Your goal — Would you reproduce the whole listing exactly, dropping any pictures it holds?

Raw data —

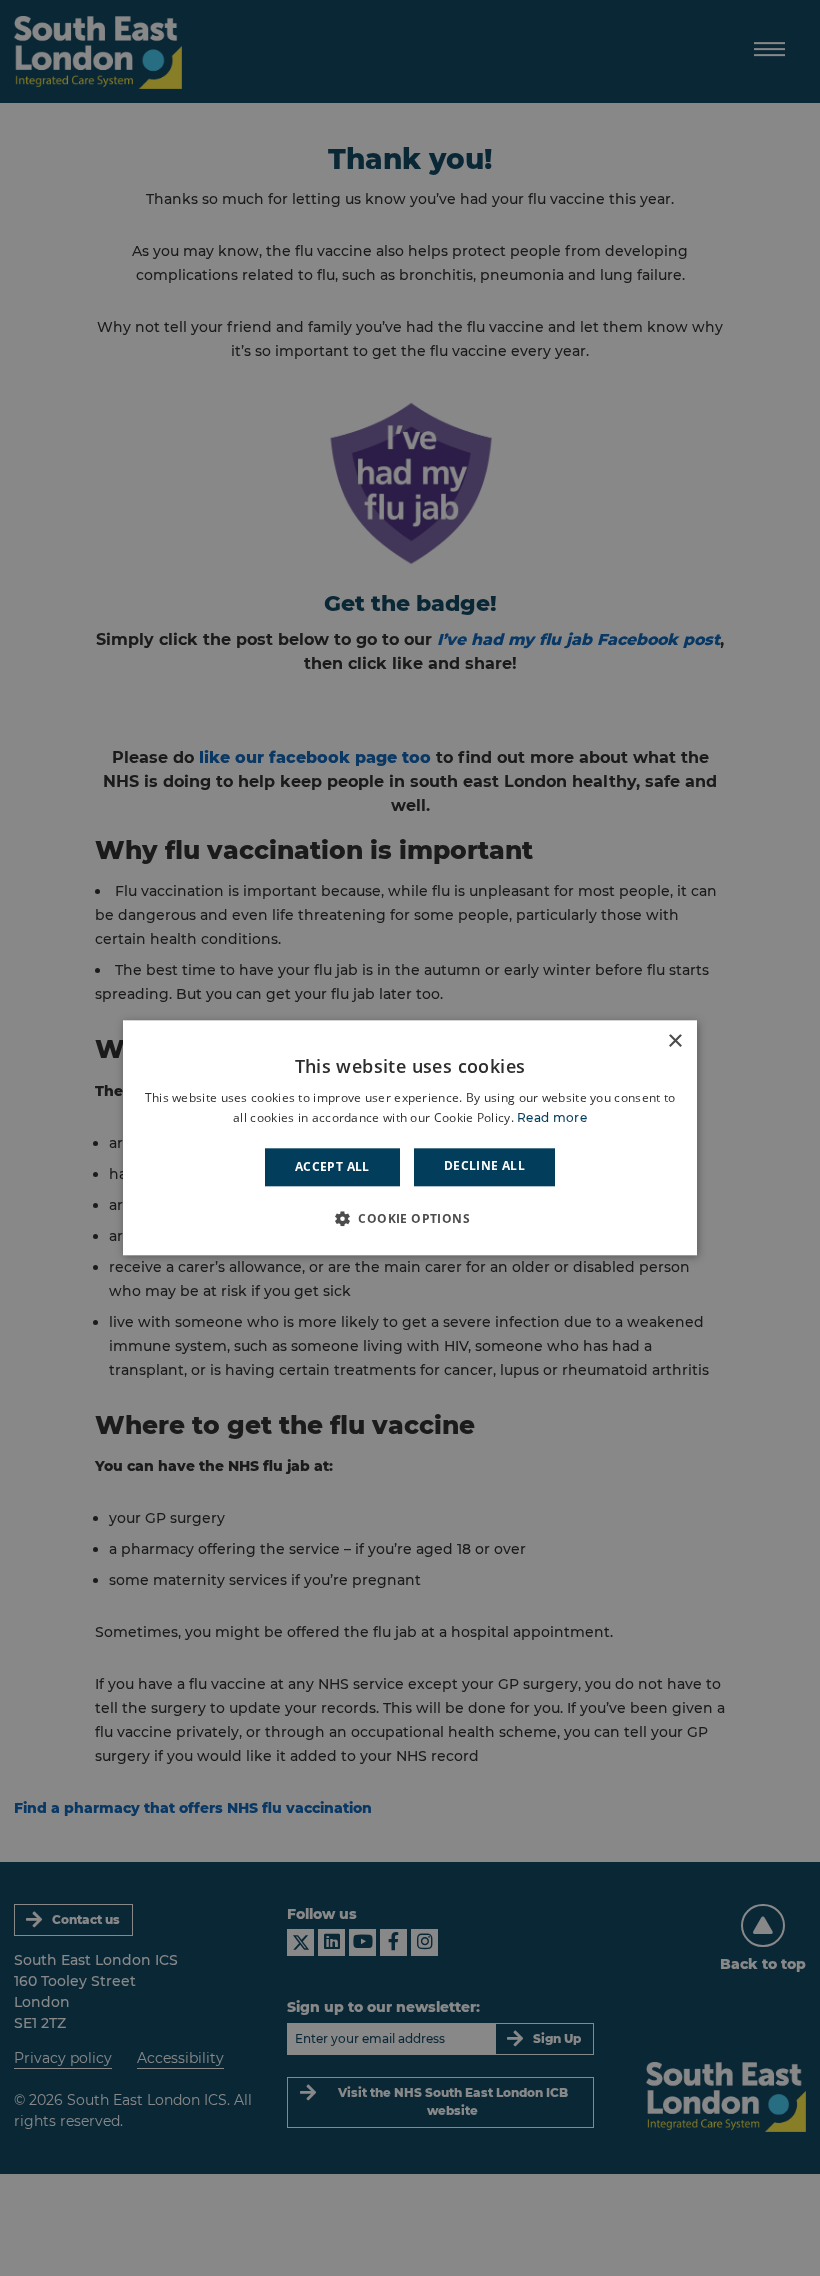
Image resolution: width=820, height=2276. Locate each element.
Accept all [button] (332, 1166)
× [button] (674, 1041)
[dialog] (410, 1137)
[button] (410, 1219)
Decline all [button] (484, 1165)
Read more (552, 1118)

Reply —
Image resolution: width=820, height=2276. Locate each element.
Accept all [button] (332, 1166)
× [button] (674, 1041)
[dialog] (410, 1137)
[button] (410, 1219)
Decline all [button] (484, 1165)
Read more (552, 1118)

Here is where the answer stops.